How to complete this task: Write out, word for word, every line from the one containing "Pinarayi vijayan (333, 1954)" through the final line of the records.

Record set:
════

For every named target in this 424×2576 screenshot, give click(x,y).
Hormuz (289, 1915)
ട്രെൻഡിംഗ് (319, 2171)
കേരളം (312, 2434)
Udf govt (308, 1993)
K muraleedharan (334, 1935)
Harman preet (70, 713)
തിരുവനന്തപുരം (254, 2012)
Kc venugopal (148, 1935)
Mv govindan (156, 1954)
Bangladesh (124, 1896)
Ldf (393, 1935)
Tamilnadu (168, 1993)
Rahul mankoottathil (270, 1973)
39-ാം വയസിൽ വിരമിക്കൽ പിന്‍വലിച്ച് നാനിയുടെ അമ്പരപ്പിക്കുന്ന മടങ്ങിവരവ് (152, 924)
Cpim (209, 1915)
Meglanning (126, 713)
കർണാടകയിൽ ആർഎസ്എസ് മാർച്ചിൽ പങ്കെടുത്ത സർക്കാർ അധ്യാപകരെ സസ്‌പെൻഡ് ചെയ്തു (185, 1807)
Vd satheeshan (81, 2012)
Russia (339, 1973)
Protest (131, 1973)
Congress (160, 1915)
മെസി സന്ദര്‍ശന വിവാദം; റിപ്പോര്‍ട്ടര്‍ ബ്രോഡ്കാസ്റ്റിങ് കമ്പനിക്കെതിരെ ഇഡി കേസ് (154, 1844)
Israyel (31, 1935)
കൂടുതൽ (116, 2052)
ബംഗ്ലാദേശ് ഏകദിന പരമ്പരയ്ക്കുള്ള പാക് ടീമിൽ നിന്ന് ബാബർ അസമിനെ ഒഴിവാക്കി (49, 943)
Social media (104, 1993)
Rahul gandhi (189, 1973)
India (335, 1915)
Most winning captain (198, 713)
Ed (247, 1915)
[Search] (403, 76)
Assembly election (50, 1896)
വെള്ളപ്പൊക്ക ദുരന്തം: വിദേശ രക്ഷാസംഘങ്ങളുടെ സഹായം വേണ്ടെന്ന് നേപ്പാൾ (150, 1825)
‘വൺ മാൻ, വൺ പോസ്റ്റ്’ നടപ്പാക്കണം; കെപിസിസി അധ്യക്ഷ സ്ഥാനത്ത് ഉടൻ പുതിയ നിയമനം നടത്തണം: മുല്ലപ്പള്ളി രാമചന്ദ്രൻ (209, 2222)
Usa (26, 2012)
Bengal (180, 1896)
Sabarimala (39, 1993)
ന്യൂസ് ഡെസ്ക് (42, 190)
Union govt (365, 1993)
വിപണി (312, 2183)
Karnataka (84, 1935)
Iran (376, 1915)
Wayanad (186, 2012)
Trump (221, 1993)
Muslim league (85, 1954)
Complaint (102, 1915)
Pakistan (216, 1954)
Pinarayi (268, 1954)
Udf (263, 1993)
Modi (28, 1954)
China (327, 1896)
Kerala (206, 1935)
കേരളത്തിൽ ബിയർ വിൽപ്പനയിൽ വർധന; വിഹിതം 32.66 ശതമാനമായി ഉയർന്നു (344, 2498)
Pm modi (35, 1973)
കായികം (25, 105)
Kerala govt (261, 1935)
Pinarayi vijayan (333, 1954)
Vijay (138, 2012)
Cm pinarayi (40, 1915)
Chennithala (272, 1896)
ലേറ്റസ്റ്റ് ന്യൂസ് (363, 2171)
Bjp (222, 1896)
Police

════

Expected output:
Pinarayi vijayan (333, 1954)
Vijay (138, 2012)
Cm pinarayi (40, 1915)
Chennithala (272, 1896)
ലേറ്റസ്റ്റ് ന്യൂസ് (363, 2171)
Bjp (222, 1896)
Police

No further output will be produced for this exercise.